In a spectacular lapse of good judgment, we decided to take him.
Some more details: He is an indoor cat. He has never worn a collar in his life. So, of course, the first thing we did was get him a collar, which made him walk around like he had a cinder block resting on his head for 2 hours. After we got him used to that, we put on the harness. With all the buckles and studs and black leather, all he needed was a little leather cap and a pair of assless pants and he could have walked into any leather boy club in LA without attracting attention. If he hadn't been a cat, I mean.
We bundled the backpacks into the car along with the cat carrier and headed out.
Surprisingly, he was fine during the two hour car trip. He slept, in fact. When we loaded everything into the canoe, including him, he didn't flip out. He was amazingly laid back about the whole thing. We paddled through semi-rough water for a few miles and then unloaded everything at a remote campsite. The cat loved it. He was rolling around on the ground, exploring everything, laying in the sun, having a grand old time.
Everything was fine until approximately 2:30am, which is the exact time I learned why it wasn't a good idea to bring a cat camping with you.
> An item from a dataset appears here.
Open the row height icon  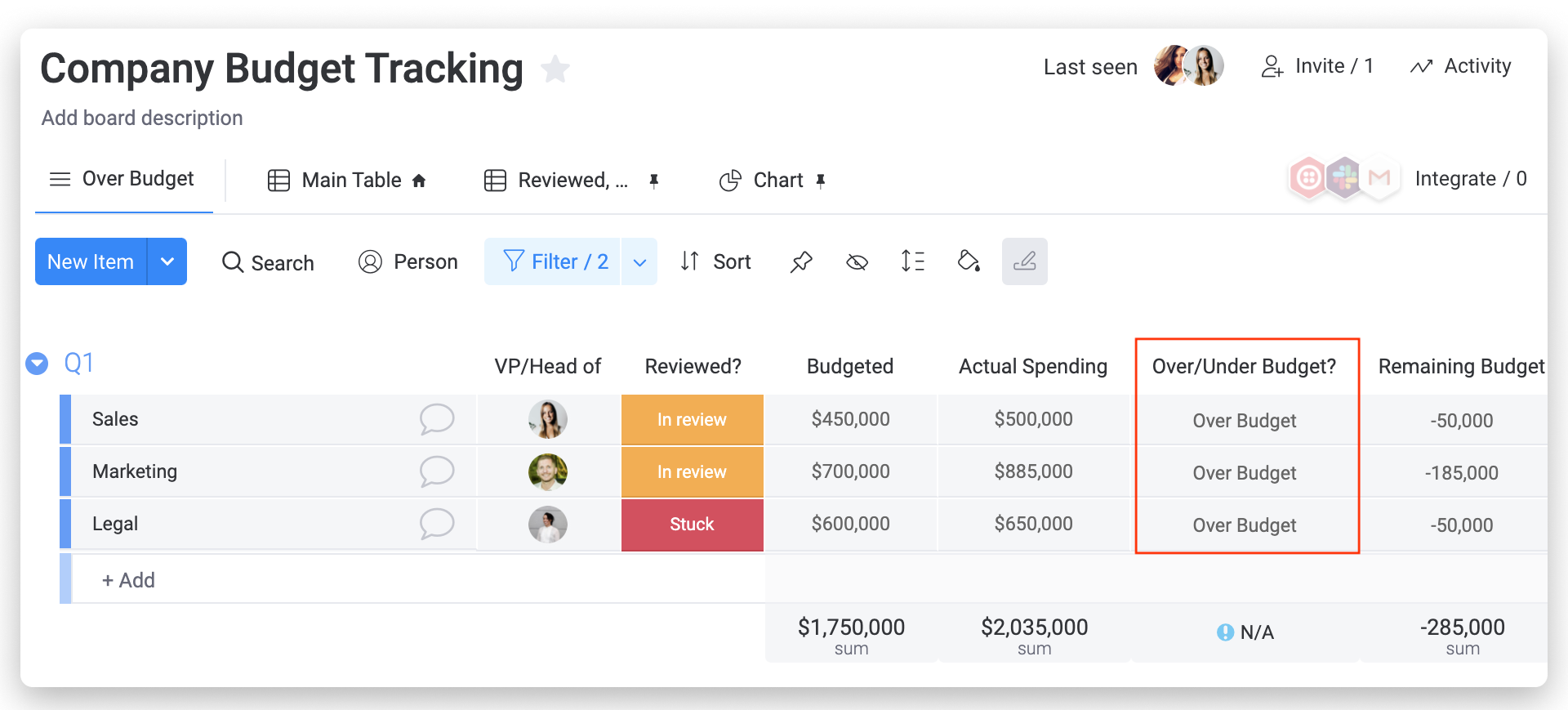pos(912,261)
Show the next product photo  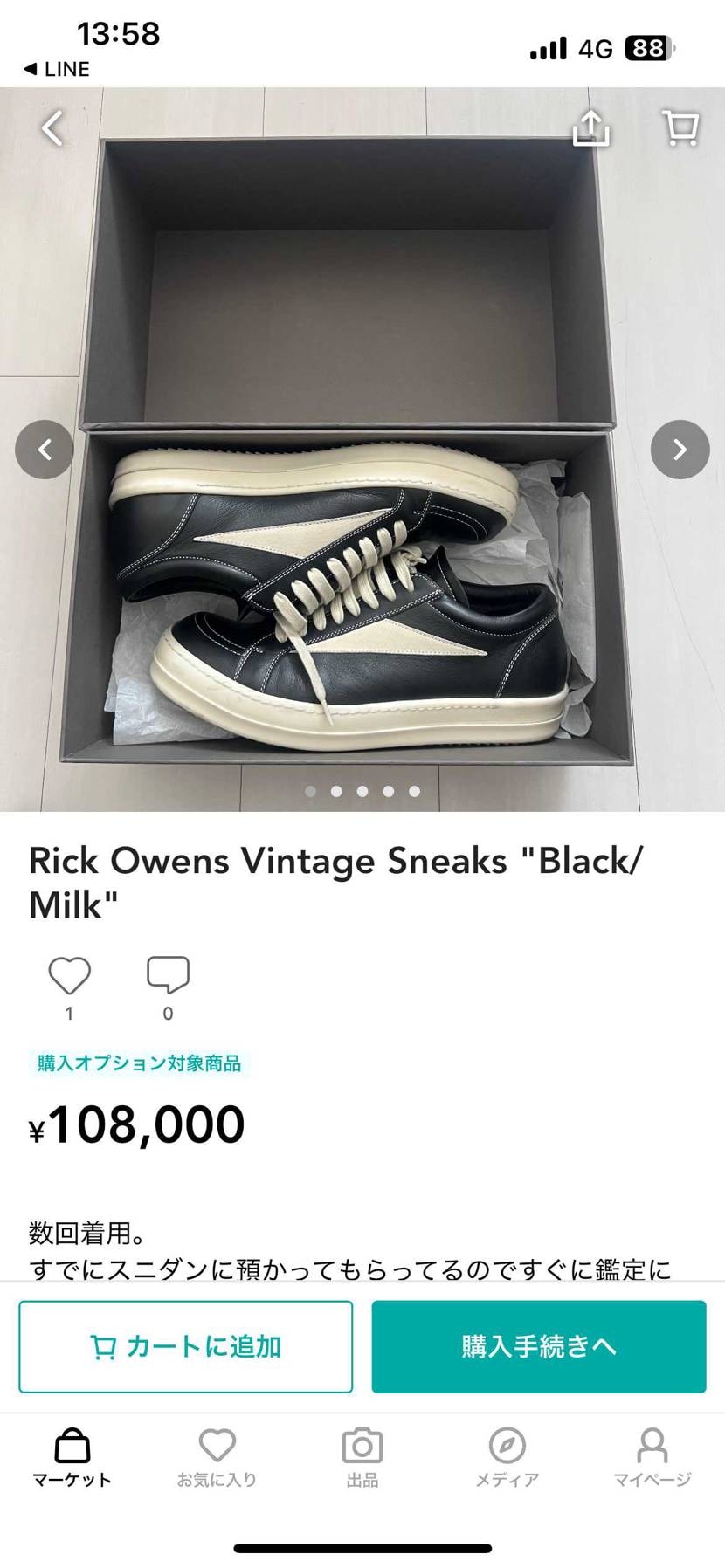[x=680, y=450]
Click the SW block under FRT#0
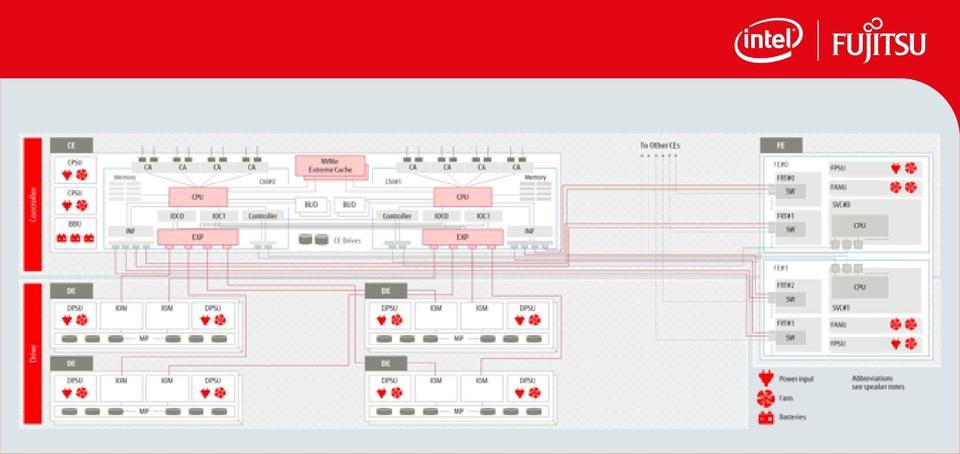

Was it the coyote howling approximately 100 feet from the tent? No, it wasn't that, although I am pretty sure he figured cat was on the menu if he persevered. Was it the incessant licking of various body parts? No, I'm used to that -- I'm talking cat stuff here.
2:30am was the exact moment in time that I learned that indoor cats don't realize that all of outside is their litter box. How they cannot get this, I don't know. I base this theory on the fact that our cat made himself comfortable on top of my sleeping bag, nestled himself between my calves, and then took a giant piss.
Luckily, (if you can call anything about this luck) my sleeping bag was slightly water resistant, which also means that it was slightly pee resistant. Incredibly, I didn't panic, even though there was approximately 2 pints of cat piss in a small indentation balanced precariously between my legs. We soaked it up with toilet paper, and when i was able to move, I dragged everything out of the tent.
So the stage was set: It's 2:37 in the morning. It's cold. There's howling in the distance. I can't find my jacket. Everything smells like pee. It was like waking up on the lawn after passing out at a frat party.
I carried the bags down to the lake and dragged them across the top of the water, front and back, about 3 times each. I wanted to wash them, but not soak the feathers inside. Once I did that, I brought them back to the camp and started a fire, then stood there with one and then the other until they were both dried. Finally, we were able to put everything back in the tent and go back to sleep. Everything still stank, but at least we weren't going to freeze.
I dreamt of hobos, and we left early the next morning.
As my wife told me repeatedly, worse things could have happened. She's right. At least I didn't get crapped on, too.